Methods Data were collected before and after the period of befriending from the parents providing support (befrienders) and the parents receiving support (befriendees). This was a mixed methods study. Quantitative data were collected from the administration of four structured questionnaires (GHQ-12, Paediatric Inventory for Parents, Peds QL™ Family Impact Module, Contact with Health Professionals). Qualitative data were collected during semi-structured qualitative interviews.
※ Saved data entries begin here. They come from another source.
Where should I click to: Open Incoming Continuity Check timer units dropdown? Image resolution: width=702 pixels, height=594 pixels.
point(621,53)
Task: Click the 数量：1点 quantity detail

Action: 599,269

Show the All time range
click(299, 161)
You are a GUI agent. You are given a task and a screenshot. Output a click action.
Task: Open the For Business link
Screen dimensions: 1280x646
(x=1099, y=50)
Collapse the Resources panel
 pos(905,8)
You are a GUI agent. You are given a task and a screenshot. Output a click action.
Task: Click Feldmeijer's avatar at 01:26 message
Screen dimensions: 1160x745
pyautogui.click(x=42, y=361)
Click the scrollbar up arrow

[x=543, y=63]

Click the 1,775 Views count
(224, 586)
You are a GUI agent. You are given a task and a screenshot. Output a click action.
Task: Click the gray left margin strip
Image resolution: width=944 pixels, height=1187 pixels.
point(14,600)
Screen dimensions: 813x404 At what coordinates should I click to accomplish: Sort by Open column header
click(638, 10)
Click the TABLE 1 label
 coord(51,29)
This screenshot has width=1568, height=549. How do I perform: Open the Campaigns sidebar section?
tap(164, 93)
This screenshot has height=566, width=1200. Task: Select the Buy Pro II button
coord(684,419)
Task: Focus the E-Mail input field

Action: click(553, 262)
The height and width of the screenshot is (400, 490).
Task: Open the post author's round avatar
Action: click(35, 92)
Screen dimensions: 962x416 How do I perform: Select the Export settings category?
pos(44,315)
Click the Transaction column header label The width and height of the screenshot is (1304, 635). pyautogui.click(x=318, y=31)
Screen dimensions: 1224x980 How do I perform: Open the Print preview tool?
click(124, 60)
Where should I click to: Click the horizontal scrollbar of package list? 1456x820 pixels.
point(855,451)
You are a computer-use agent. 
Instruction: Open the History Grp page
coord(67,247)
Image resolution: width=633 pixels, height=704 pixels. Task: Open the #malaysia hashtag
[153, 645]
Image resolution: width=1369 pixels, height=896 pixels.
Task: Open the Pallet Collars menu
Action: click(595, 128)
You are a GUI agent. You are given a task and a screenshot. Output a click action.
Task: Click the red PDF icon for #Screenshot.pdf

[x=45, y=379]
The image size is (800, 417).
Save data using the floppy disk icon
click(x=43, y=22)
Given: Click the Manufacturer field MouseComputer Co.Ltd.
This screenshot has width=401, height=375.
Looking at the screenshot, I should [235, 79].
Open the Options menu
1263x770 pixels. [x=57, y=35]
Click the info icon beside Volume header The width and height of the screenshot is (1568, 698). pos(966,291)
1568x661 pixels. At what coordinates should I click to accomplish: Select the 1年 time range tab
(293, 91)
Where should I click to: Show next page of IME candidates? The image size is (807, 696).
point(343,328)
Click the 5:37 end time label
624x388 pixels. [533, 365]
Results 26 befriendees (24 mothers and 2 fathers) and 13 befrienders participated in the research project. In total 72 sets of questionnaires were completed and 75 interviews were conducted. The parents in this study (befriendees and befrienders) demonstrated high levels of psychological distress (GHQ-12 scores) before befriending compared to other published parent literature. The befriendees and befrienders reported positive experiences of the scheme and this was reflected in their improved questionnaire scores for psychological wellbeing, family functioning and health related quality of life. Despite improved scores the parents continued to demonstrate poor psychological and emotional wellbeing. After the befriending experience, the befriendees reported coping better, developing a positive view of being a parent to a disabled child and feeling more able to move forwards. The befrienders described both a sense of fulfilment and worth at being able to help and support another parent and they expressed a renewed sense of well-being.

Conclusion The findings demonstrated the need to address and support the emotional wellbeing of parents with disabled children and highlights the importance of this support being delivered by other parents who ‘know and have been there’. Befrienders and befriendees reported improvements in psychological well-being, family functioning and health-related quality of life.